In this section we will see how to create a bar and line chart to show the number of trips per hour for one specific line. To do so, the first thing we are going to do is to filter the information of one specific line. For the example we are following I will choose line 1.
line <- output_data %>%
filter(route_id == '001')
kable(head(line))
| route_id | route_short_name | arrival_time | time_window | n |
|---|---|---|---|---|
| 001 | 1 | 6 | 6:00 | 2 |
| 001 | 1 | 7 | 7:00 | 3 |
| 001 | 1 | 8 | 8:00 | 4 |
| 001 | 1 | 9 | 9:00 | 4 |
| 001 | 1 | 10 | 10:00 | 5 |
| 001 | 1 | 11 | 11:00 | 5 |
Something important when graphing characters that actually represent numbers (or times in this case) is to factorize them so they are sort as numbers. If we don’t do that they will be sort as strings (characters) which would mean to have 10:00 first, then 11:00 and so on, instead 6:00 first. To illustrate, this is how our graph would look if we did it right now:
To avoid this undesirable behavior we need to factorize time_window first.
line$time_window <- factor(line$time_window, levels = unique(line$time_window))
Personally, I like my charts cleaner and a bit more colorful. If that is your case too, you could use the code below to get that result. We can make the graph interactive with ggplotly() from the plotly library.

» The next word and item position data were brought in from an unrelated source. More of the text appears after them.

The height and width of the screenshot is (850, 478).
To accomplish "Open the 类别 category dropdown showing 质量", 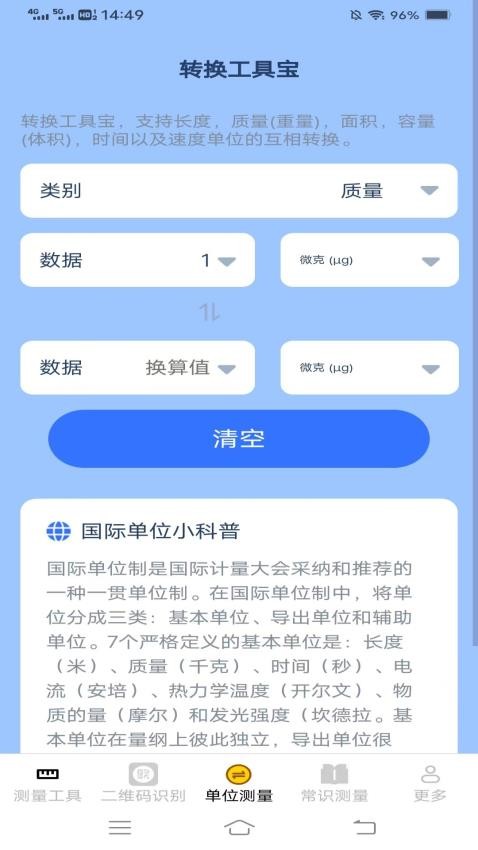I will [239, 191].
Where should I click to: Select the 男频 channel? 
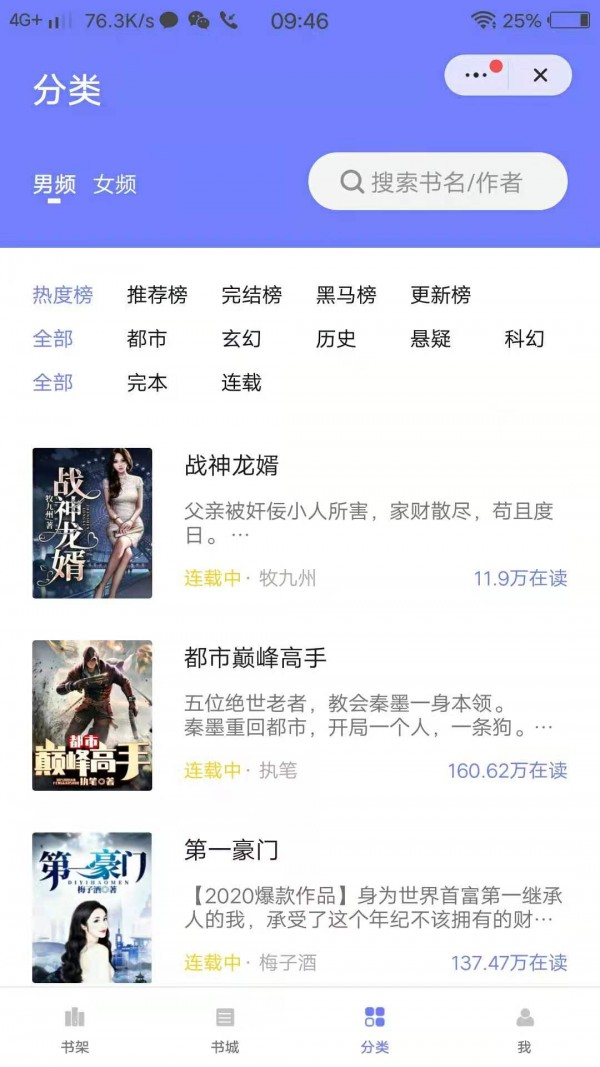point(54,184)
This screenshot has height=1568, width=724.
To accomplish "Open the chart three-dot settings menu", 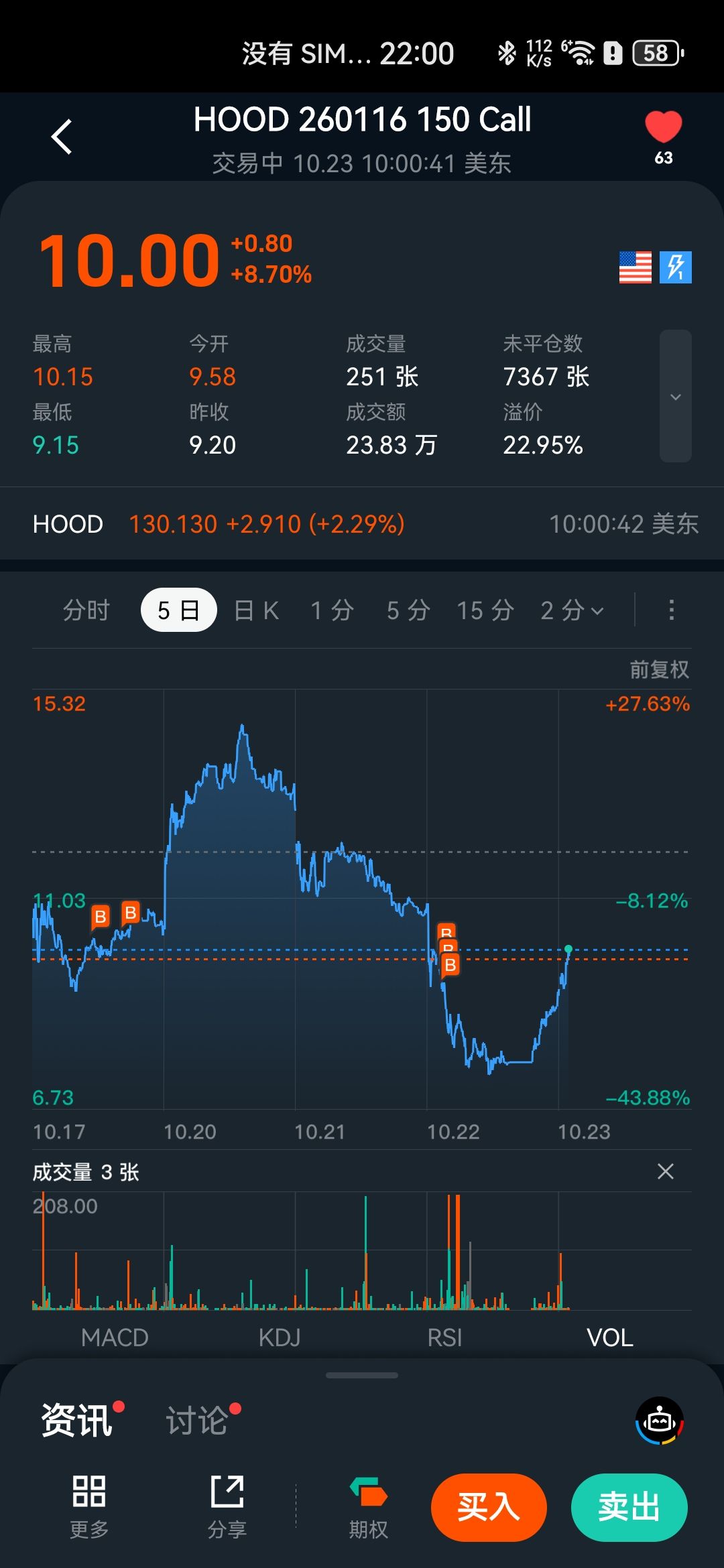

g_bar <- ggplot(data = line,
aes(x = time_window, y = n)) +
geom_bar(stat = 'identity', fill = 'steelblue', color = 'steelblue') +
geom_text(aes(label = n),
vjust = -0.3,
color = "black",
size = 3) +
scale_fill_brewer(palette="Dark2")+
labs(title = paste('Trips by hour for route', line$route_short_name, sep = ' '),
x = "Time window",
y = '') +
theme(panel.grid = element_blank(),
panel.background = element_blank(),
axis.line.x = element_line(colour = "grey"),
axis.line.y = element_blank(),
axis.text.x = element_text(angle = 90, hjust = 1),
axis.text.y = element_blank(),
axis.ticks.x = element_line(colour = "grey"),
axis.ticks.y = element_blank(),
plot.title = element_text(hjust = 0.5)
)
ggplotly(g_bar)
## Warning in if (nchar(plot$labels$title %||% "") > 0) {: the condition has
## length > 1 and only the first element will be used
g_line <- ggplot(data = line,
aes(x = time_window, y = n, group = 1)) +
geom_line(color = 'steelblue') +
geom_point(color = 'steelblue') +
geom_text(aes(label = n),
vjust = -2,
color = "black",
size = 3) +
scale_fill_brewer(palette="Dark2")+
labs(title = paste('Trips by hour for route', line$route_short_name, sep = ' '),
x = "Time window",
y = '') +
theme(panel.grid = element_blank(),
panel.background = element_blank(),
axis.line.x = element_line(colour = "grey"),
axis.line.y = element_blank(),
axis.text.x = element_text(angle = 90, hjust = 1),
axis.text.y = element_blank(),
axis.ticks.x = element_line(colour = "grey"),
axis.ticks.y = element_blank(),
plot.title = element_text(hjust = 0.5)
)
ggplotly(g_line)
## Warning in if (nchar(plot$labels$title %||% "") > 0) {: the condition has
## length > 1 and only the first element will be used
We saw how to import a GTFS into R and explore it. Then we studied the relationships between the data frames and took kept the data needed to get the insight we were looking for.
As shown, the maths and methods used to get the number of trips per hour from a GTFS are pretty simple and don’t require a deep knowledge of math, non the R language. It is a very good way to start learning R and learning some of the insights you could get from your GTFS.